SA's scores are GA evolved against a real corpus of real email. Absolutely no rules are added to SA unless they appear to be a good spam or nonspam indicator pattern, and occasionally rules get dropped because they don't have a strong S/O ratio when tested against the corpus.
Generally most spam is generated by badly written tools which violate RFC's a lot. Let's face it, spam tools are optimized to generate the most email as fast as possible, and aren't designed to have any reasonable degree of protocol correctness.
Most nonspam email comes from reasonably RFC compliant MUA's which don't do things like invalid date encodings, 8bit headers, nonexistent timezones, etc.

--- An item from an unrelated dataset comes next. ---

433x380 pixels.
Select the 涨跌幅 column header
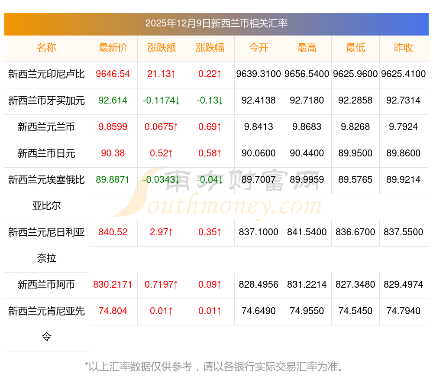tap(210, 48)
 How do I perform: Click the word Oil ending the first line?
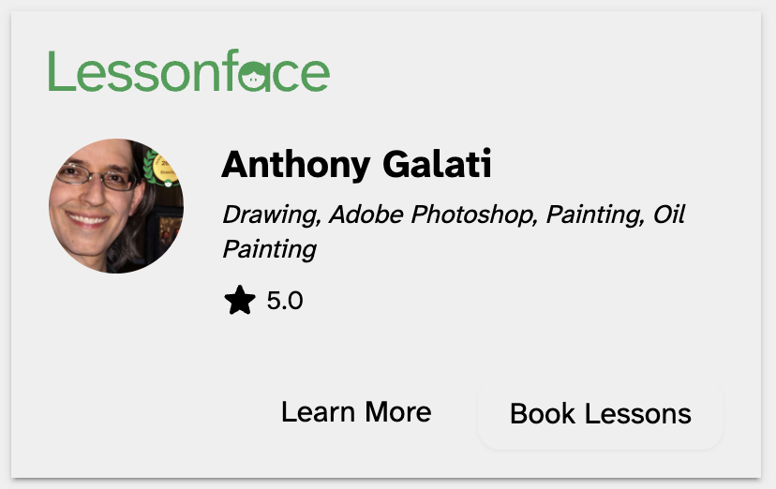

So some RFC violations are actually a VERY good indicator of spam. Sure, some RFC violations are common even in "good" MUA's, but that's why we have a GA in the spamassassin scoring system. But the differences in the emails generated by most nonspam MUA's and most spam tools are what drives the rules. So it's really got nothing to do with how "RFC correct" or incorrect the emails are, it's got to do with the real, measurable differences between the two kinds of email.
If broken MUA's and MTA's are normal in your traffic, you might have to hand tweak you SA scores to be more tolerant of them.
But if you want justification for why the score is so high, look at STATISTICS.txt for SA 2.43:
STATISTICS.txt: 1.172 7.161 0.002 1.00 0.94 3.80 SUBJ_FULL_OF_8BITS
STATISTICS.txt: 1.091 6.636 0.008 1.00 0.82 2.44 HEADER_8BITS
This means that SUBJ_FULL_OF_8BITS matched 7.161% of the total spam corpus and 0.002% of the nonspam corpus. That's a pretty strong swing with lots of spam hits, and very few nonspam hits. Hence the high score the GA generated is pretty well placed.
At 03:14 PM 1/24/2003 -0500, [EMAIL PROTECTED] wrote:
-----Original Message----- From: Vivek Khera [mailto:[EMAIL PROTECTED] Sent: Friday, January 24, 2003 11:21 AM To: [EMAIL PROTECTED] Subject: Re: [SAtalk] False positive for foreign language
>>>>> "J" == Jchen <[EMAIL PROTECTED]> writes:
J> Hi, it looks like spamassassin is giving false positive on emails written in foreign language, e.g. Korean, Chinese...
J> What configurations do i need to make? Thanks in advance.
J> SPAM: HEADER_8BITS (2.4 points) Headers include 3 consecutive 8-bit characters
J> SPAM: BASE64_ENC_TEXT (1.4 points) RAW: Message text disguised using base-64 encoding
J> SPAM: CARRIAGE_RETURNS (0.3 points) RAW: Message contains a lot of ^M characters
J> SPAM: SUBJ_FULL_OF_8BITS (3.8 points) Subject is full of 8-bit characters
V>The first and last indicate RFC violation. The headers are *not* V>permitted to contain non-ASCII characters. As much as you may think V>that may suck, them's the rules. The other two, well, they could use V>QP encoding, couldn't they?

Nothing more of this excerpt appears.